───── EXTRACTED INFORMATION ─────
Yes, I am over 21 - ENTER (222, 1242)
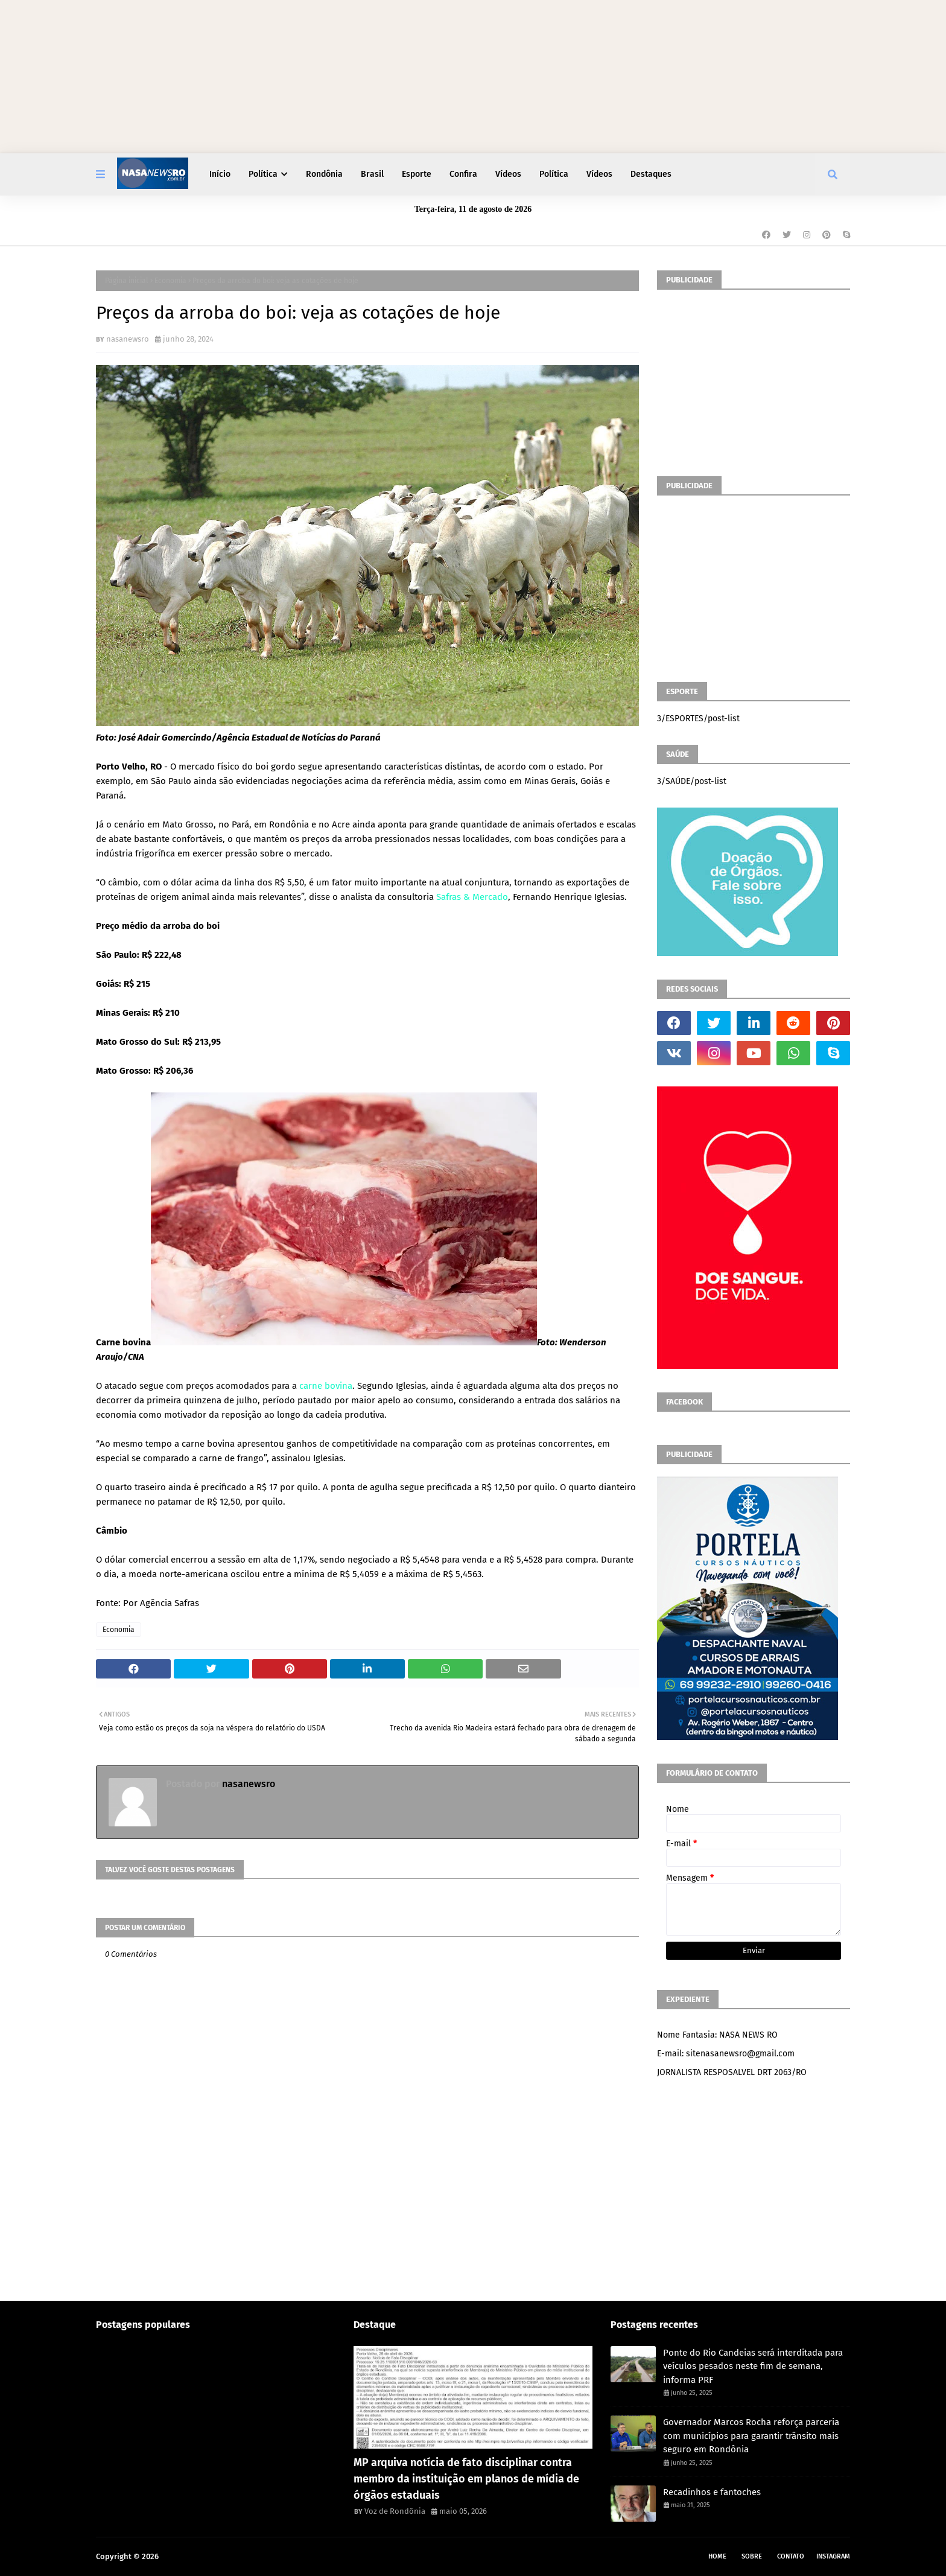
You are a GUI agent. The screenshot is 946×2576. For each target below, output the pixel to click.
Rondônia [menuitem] (324, 174)
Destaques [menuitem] (650, 174)
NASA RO (176, 2556)
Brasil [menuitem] (372, 174)
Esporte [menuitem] (416, 174)
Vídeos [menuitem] (508, 174)
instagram (833, 2556)
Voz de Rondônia (394, 2511)
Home (717, 2556)
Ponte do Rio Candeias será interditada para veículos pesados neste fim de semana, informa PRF (753, 2366)
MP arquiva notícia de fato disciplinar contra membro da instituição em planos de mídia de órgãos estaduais (466, 2479)
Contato (790, 2556)
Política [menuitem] (263, 174)
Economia (170, 280)
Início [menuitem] (219, 174)
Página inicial (126, 280)
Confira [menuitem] (463, 174)
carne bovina (325, 1385)
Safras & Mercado (472, 896)
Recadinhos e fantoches (712, 2492)
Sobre (751, 2556)
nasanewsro (127, 338)
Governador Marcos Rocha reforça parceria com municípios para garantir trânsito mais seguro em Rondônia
─────
_DO THIS_: State how many lines of the records contain the string "menuitem", giving only the number.

_FINAL ANSWER_: 8